◆ **WHAT IS EXPECTED**
Filter these entries so that only lines with the word "Thomas" remain.

◆ **EXTRACTED DATA**
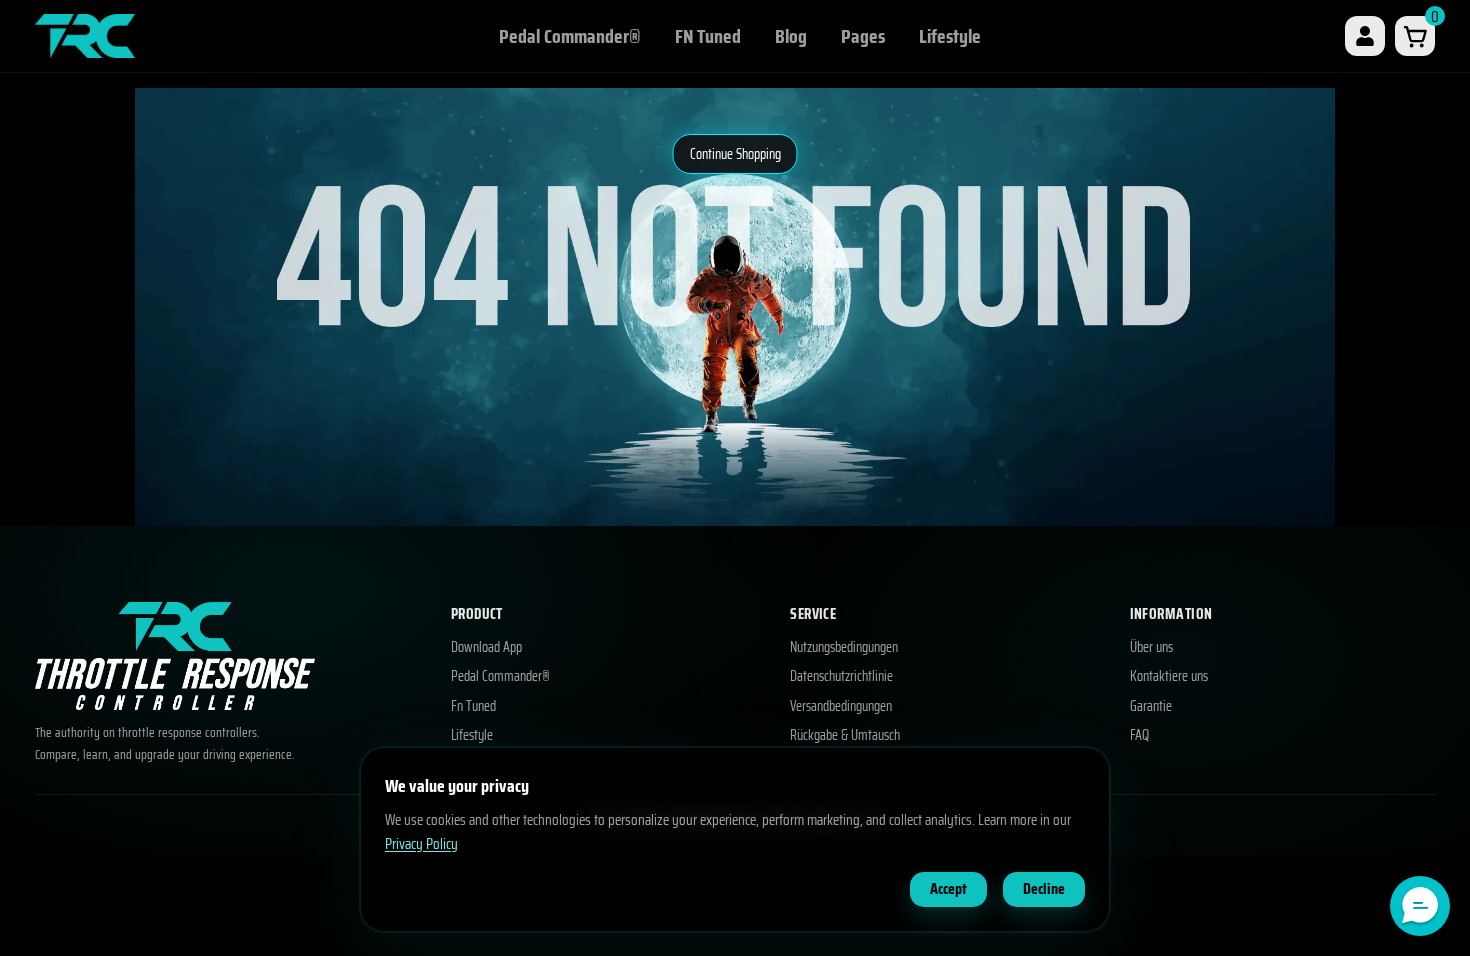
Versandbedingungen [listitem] (841, 707)
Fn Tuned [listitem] (473, 707)
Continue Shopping (735, 154)
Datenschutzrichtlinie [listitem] (841, 677)
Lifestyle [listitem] (472, 736)
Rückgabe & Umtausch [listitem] (845, 736)
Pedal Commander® (570, 36)
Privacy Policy (421, 844)
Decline (1044, 888)
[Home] (85, 35)
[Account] (1365, 36)
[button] (1420, 906)
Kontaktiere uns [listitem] (1169, 677)
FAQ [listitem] (1139, 736)
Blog (791, 36)
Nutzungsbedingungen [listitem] (844, 648)
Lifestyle (950, 36)
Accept (948, 888)
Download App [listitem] (486, 648)
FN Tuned (708, 36)
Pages (863, 36)
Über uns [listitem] (1151, 648)
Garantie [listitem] (1151, 707)
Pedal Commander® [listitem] (500, 677)
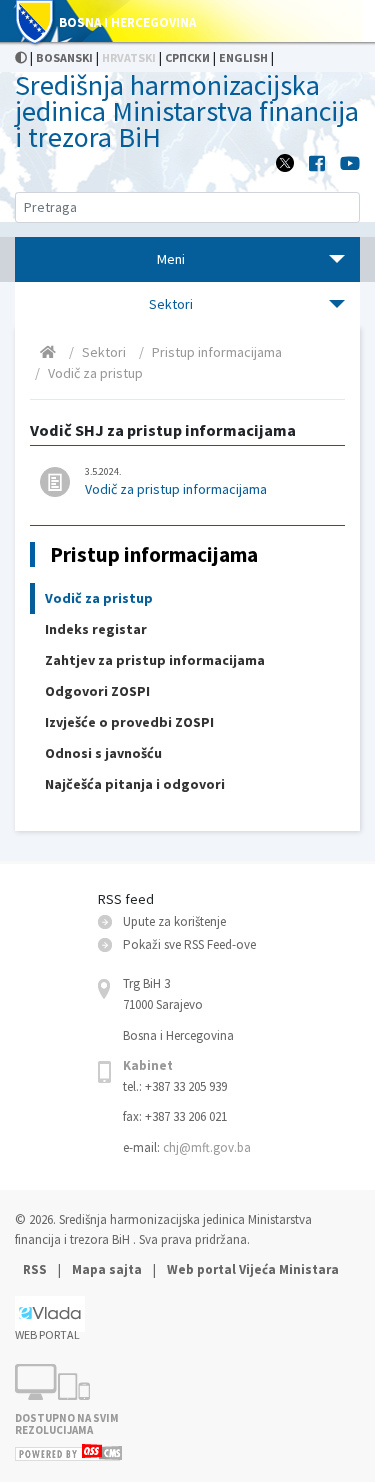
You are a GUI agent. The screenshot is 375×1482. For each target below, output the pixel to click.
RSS (36, 1269)
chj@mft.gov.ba (207, 1147)
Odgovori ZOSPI (97, 691)
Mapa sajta (107, 1269)
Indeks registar (96, 629)
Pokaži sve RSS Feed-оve (189, 944)
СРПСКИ (187, 57)
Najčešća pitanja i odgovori (135, 784)
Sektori (104, 352)
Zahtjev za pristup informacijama (155, 660)
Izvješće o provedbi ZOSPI (129, 722)
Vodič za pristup (95, 373)
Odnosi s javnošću (103, 753)
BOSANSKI (64, 57)
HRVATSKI (129, 57)
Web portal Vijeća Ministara (253, 1269)
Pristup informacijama (217, 352)
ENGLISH (243, 57)
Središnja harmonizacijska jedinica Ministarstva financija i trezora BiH (187, 111)
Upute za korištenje (174, 921)
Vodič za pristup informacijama (176, 481)
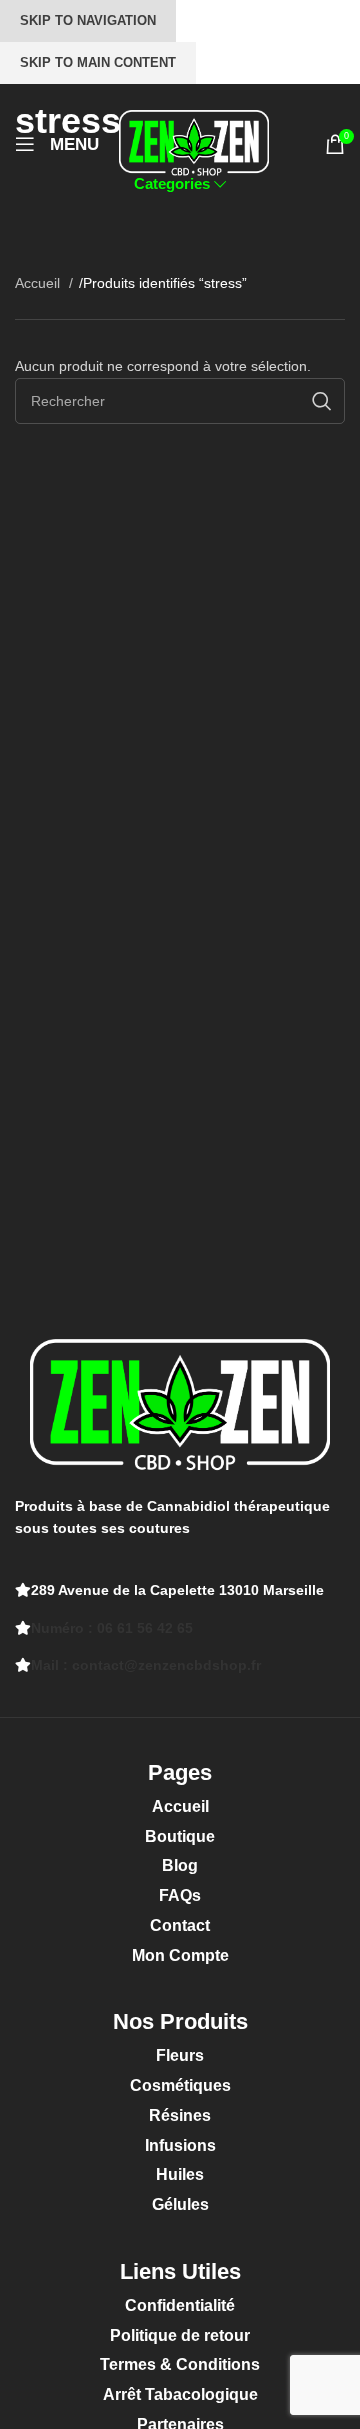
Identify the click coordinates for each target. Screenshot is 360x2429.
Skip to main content (98, 62)
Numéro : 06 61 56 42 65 (112, 1628)
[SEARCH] (322, 401)
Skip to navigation (88, 20)
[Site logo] (194, 143)
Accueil (39, 283)
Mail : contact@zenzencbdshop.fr (146, 1665)
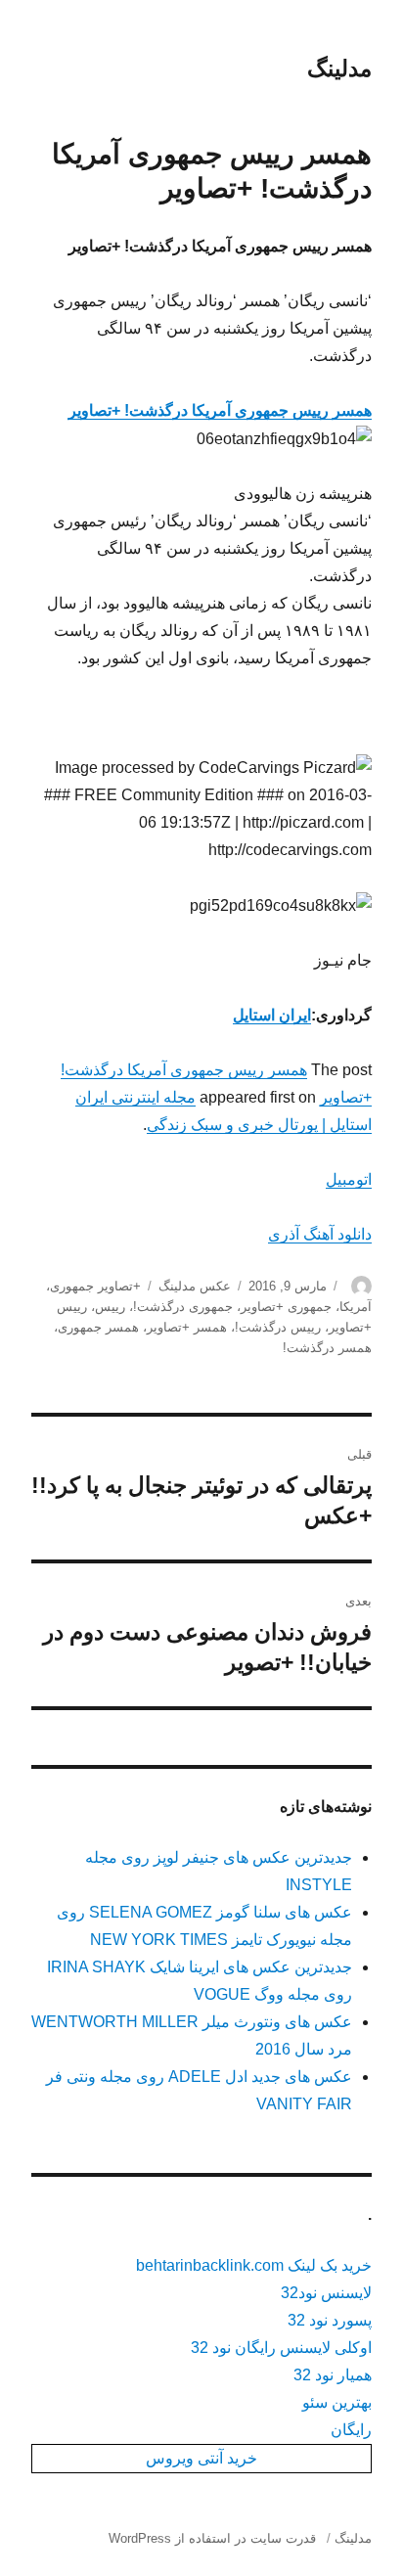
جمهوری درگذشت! (183, 1306)
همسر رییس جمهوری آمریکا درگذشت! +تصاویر (220, 410)
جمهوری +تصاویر (286, 1306)
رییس (110, 1306)
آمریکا (355, 1306)
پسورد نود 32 (330, 2320)
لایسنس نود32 (326, 2292)
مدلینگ (339, 68)
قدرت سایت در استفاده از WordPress (212, 2538)
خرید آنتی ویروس (201, 2458)
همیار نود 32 (332, 2375)
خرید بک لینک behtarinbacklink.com (254, 2265)
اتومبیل (349, 1179)
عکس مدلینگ (194, 1286)
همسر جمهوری (98, 1327)
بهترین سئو (337, 2402)
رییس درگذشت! (278, 1327)
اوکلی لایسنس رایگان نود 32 (281, 2347)
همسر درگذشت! (327, 1347)
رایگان (351, 2429)
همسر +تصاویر (187, 1327)
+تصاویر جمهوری (95, 1286)
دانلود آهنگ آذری (320, 1234)
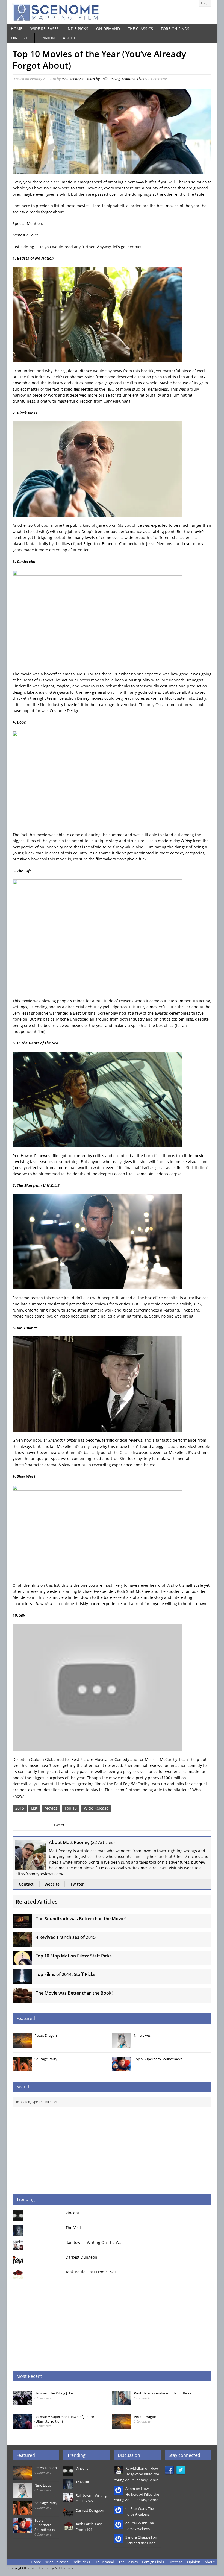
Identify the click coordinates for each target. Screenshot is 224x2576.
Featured (128, 78)
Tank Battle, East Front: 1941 (91, 2272)
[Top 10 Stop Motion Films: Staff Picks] (22, 1962)
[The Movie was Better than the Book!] (22, 1999)
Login (205, 3)
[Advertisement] (112, 2150)
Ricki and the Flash (140, 2542)
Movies (51, 1808)
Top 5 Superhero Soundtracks (158, 2058)
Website (52, 1884)
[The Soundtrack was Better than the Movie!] (22, 1925)
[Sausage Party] (22, 2068)
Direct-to (21, 37)
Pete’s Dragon (45, 2035)
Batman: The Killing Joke (53, 2393)
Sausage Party (45, 2058)
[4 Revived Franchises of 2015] (22, 1943)
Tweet (59, 1825)
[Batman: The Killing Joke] (22, 2402)
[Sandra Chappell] (118, 2540)
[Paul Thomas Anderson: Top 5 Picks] (121, 2402)
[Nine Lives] (121, 2044)
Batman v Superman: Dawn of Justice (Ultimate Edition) (64, 2419)
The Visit (73, 2227)
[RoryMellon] (118, 2471)
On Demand (108, 28)
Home (16, 28)
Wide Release (96, 1808)
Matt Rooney (71, 78)
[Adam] (118, 2491)
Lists (140, 78)
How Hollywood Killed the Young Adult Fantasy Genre (136, 2474)
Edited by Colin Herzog (102, 78)
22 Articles (102, 1842)
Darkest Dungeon (81, 2257)
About (69, 37)
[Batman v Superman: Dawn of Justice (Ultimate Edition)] (22, 2425)
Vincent (72, 2212)
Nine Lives (142, 2035)
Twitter (77, 1884)
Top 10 (70, 1808)
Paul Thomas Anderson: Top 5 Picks (162, 2393)
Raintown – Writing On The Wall (95, 2242)
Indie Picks (77, 28)
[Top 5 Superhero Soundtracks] (121, 2068)
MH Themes (64, 2568)
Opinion (47, 37)
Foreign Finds (175, 28)
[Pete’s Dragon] (22, 2044)
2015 (19, 1808)
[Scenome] (112, 12)
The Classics (140, 28)
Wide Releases (44, 28)
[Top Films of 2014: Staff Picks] (22, 1980)
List (34, 1808)
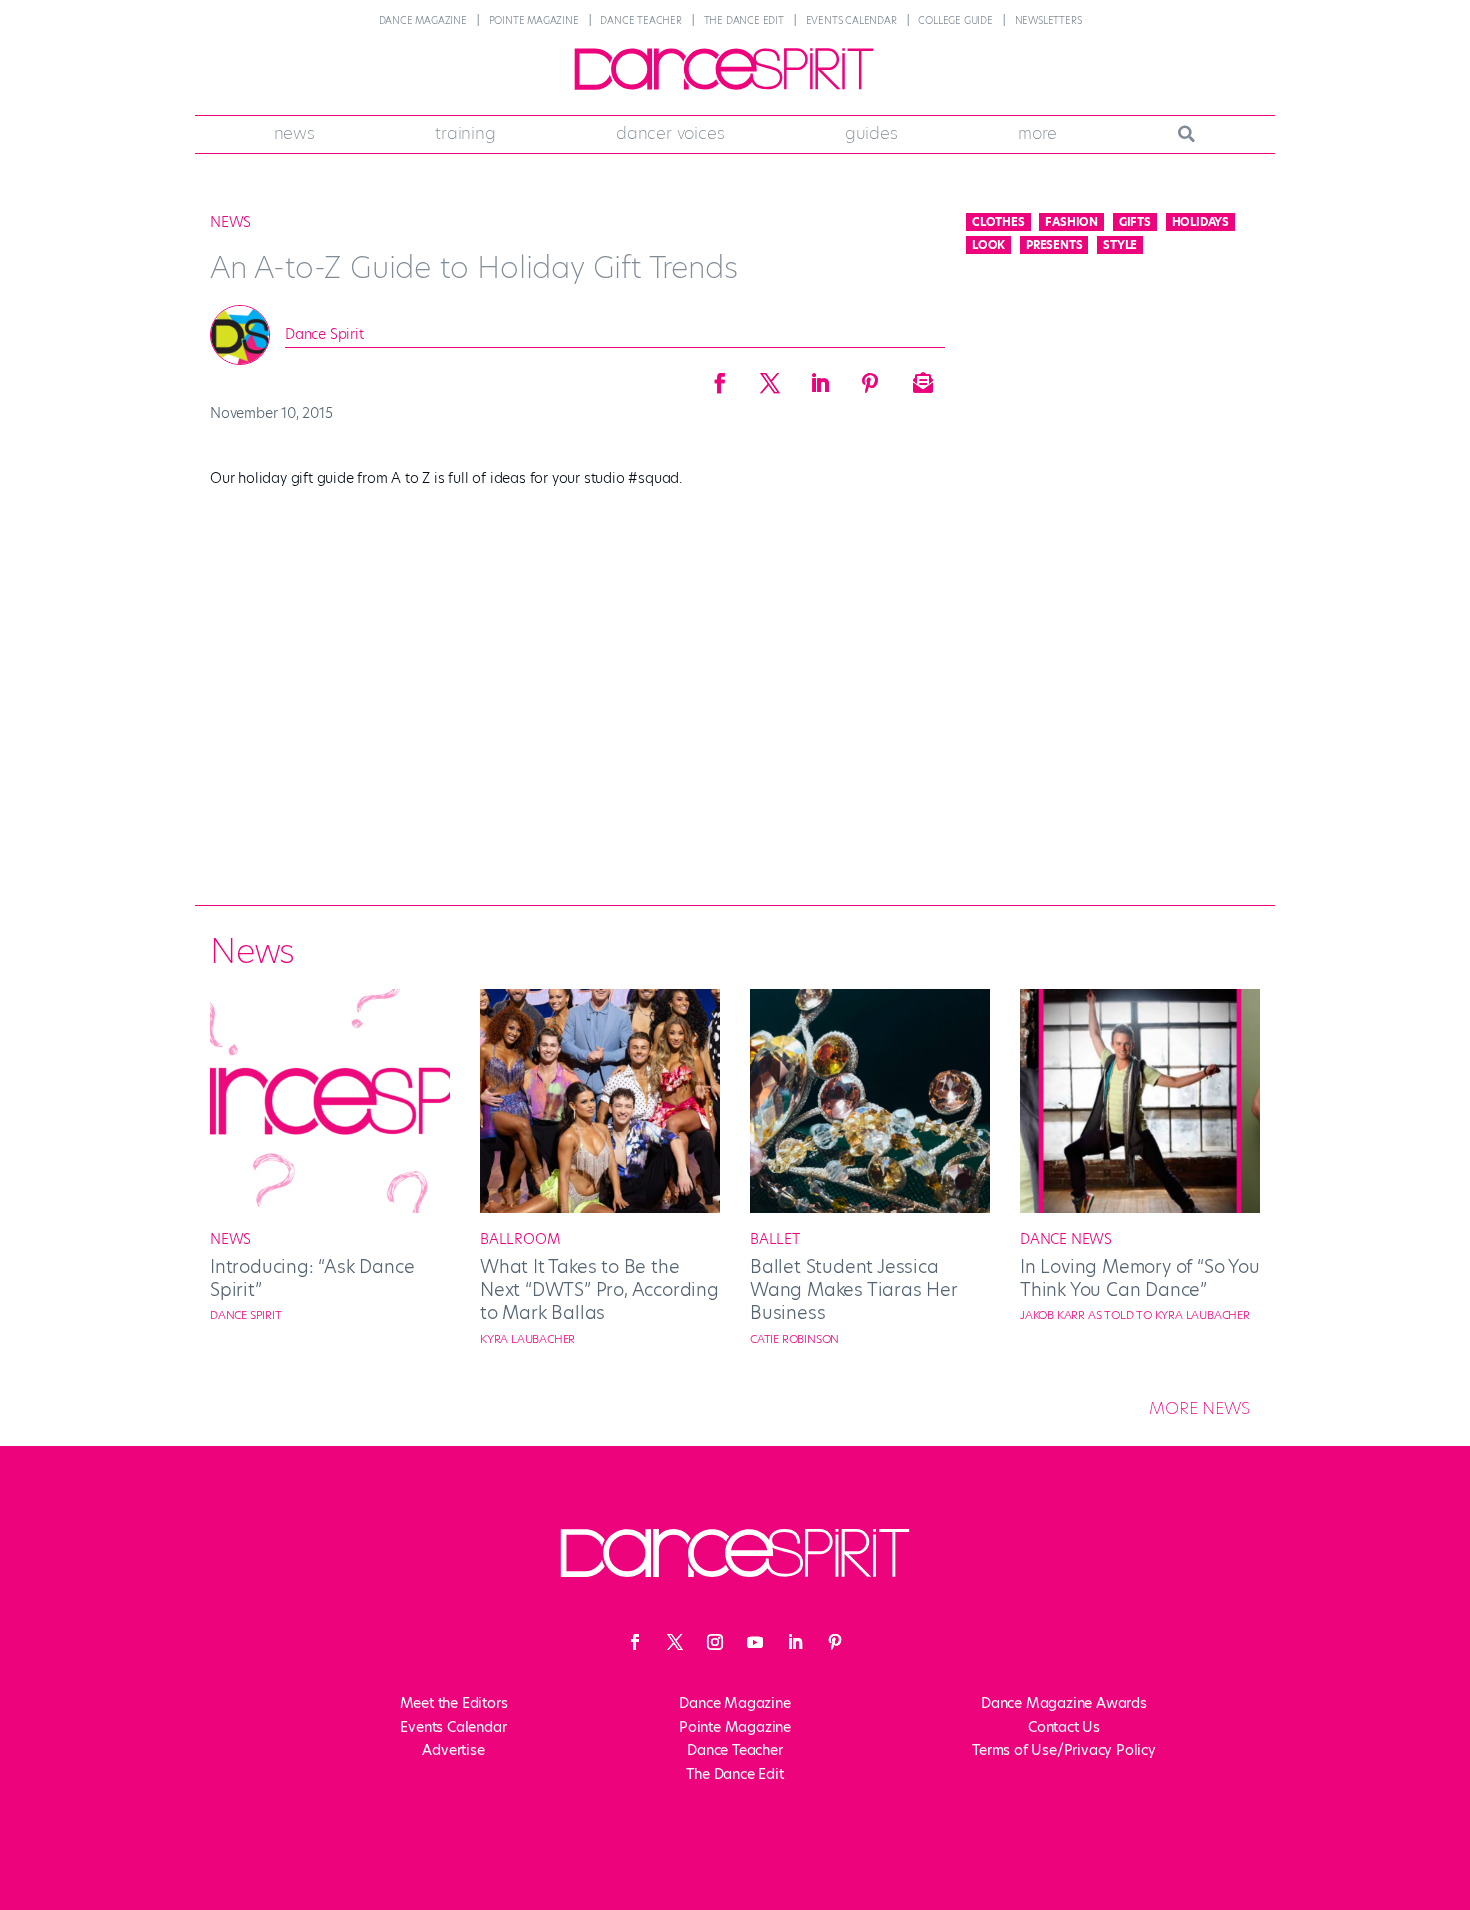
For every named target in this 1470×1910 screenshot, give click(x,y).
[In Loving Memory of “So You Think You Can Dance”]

◆ **EXERCISE RESPONSE**
[Paul Thomas Anderson: Top 5 Picks] (121, 2402)
Paul Thomas Anderson: Top 5 Picks (162, 2393)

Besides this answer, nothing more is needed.